**Exercise instructions:** Starting at the line containing "Parents and Families (1145, 1146)" and ending after the line containing "419-372-2531 (140, 1318)", reproduce the records, swapping "Campus Directory" for "University Directory" and leaving everything else unchanged.
# # # # #
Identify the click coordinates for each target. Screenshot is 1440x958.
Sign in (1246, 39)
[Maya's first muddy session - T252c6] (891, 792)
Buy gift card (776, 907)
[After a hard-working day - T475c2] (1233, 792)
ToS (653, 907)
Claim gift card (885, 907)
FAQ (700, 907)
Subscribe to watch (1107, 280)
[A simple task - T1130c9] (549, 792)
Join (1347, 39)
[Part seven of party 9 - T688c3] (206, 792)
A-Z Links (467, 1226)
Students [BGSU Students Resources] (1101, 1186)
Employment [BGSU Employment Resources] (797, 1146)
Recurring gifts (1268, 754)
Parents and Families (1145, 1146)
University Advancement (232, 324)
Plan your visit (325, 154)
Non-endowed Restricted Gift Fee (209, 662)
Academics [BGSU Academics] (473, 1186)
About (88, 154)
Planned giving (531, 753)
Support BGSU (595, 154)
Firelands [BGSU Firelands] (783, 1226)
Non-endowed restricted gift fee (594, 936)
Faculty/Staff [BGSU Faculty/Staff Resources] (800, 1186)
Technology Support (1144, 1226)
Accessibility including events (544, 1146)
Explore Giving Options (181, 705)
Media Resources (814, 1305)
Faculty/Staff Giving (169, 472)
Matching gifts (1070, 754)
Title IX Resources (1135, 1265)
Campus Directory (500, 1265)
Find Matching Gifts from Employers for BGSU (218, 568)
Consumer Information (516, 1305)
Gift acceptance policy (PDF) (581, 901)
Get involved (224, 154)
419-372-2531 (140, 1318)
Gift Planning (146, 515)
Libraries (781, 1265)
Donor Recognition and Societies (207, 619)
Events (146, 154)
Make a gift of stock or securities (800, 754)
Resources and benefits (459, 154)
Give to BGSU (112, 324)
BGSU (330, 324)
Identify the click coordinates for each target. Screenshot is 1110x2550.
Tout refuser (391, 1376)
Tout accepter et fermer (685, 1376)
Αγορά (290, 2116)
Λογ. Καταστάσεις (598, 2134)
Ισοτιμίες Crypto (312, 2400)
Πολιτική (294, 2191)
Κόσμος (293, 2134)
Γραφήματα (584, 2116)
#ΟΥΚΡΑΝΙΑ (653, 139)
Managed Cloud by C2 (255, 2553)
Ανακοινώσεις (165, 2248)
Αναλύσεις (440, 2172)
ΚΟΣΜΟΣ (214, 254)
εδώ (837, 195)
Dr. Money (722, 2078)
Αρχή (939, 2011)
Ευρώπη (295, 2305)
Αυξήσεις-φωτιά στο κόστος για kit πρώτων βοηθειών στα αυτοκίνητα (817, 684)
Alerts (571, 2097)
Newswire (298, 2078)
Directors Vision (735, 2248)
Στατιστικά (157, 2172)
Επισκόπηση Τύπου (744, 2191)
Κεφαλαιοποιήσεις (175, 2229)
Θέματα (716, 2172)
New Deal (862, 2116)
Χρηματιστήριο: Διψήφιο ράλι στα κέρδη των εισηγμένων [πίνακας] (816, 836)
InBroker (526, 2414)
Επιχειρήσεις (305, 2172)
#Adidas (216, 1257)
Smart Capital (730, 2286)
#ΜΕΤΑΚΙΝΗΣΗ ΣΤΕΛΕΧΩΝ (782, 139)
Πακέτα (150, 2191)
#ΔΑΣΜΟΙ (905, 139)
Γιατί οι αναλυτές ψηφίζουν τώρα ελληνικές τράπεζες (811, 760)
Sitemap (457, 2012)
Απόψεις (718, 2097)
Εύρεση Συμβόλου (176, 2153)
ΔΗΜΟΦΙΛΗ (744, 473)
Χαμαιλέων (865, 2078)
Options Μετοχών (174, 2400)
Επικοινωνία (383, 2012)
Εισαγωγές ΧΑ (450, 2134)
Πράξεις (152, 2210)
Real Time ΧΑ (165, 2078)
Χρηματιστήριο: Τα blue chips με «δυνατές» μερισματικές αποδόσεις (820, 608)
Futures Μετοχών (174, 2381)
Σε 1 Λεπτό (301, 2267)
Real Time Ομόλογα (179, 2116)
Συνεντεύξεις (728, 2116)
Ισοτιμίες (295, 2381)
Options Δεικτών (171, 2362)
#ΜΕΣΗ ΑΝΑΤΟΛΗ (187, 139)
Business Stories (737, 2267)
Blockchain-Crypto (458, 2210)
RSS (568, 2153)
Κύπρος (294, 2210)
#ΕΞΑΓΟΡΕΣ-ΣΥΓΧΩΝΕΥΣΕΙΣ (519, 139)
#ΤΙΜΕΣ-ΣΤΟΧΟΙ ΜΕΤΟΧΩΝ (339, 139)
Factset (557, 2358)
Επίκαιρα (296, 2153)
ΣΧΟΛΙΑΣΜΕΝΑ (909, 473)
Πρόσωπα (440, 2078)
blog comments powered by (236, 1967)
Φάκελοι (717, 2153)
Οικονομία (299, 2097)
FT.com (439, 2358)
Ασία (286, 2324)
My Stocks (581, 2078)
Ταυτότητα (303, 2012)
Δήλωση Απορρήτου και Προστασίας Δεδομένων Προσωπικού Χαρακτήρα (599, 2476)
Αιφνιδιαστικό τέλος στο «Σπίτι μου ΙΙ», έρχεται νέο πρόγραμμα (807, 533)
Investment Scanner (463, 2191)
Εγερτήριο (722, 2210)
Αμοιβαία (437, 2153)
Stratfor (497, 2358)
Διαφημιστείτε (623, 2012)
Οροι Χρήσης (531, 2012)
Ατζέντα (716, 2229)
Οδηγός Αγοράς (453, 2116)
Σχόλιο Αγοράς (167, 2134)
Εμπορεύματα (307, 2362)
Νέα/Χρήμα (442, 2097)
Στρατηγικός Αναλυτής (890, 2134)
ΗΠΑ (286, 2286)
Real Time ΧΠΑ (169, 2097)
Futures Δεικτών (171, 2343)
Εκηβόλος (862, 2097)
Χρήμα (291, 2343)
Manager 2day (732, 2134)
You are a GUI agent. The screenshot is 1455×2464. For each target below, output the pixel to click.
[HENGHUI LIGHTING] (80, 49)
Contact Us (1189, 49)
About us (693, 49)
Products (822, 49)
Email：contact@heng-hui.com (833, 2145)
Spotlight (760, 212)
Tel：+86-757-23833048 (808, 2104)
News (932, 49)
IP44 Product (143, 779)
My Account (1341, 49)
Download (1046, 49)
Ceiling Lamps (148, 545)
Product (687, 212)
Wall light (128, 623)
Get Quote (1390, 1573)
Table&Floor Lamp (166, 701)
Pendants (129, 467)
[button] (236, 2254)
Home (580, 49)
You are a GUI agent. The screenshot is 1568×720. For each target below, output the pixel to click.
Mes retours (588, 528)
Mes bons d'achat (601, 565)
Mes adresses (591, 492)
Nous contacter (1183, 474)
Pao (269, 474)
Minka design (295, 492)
# # # # #
**Solution for this task:**
Parents and Families (1145, 1146)
University Advancement (232, 324)
Plan your visit (325, 154)
Non-endowed Restricted Gift Fee (209, 662)
Academics [BGSU Academics] (473, 1186)
About (88, 154)
Planned giving (531, 753)
Support BGSU (595, 154)
Firelands [BGSU Firelands] (783, 1226)
Non-endowed restricted gift fee (594, 936)
Faculty/Staff [BGSU Faculty/Staff Resources] (800, 1186)
Technology Support (1144, 1226)
Accessibility including events (544, 1146)
Explore Giving Options (181, 705)
Media Resources (814, 1305)
Faculty/Staff Giving (169, 472)
Matching gifts (1070, 754)
Title IX Resources (1135, 1265)
University Directory (500, 1265)
Find Matching Gifts from Employers for BGSU (218, 568)
Consumer Information (516, 1305)
Gift acceptance policy (PDF) (581, 901)
Get involved (224, 154)
419-372-2531 (140, 1318)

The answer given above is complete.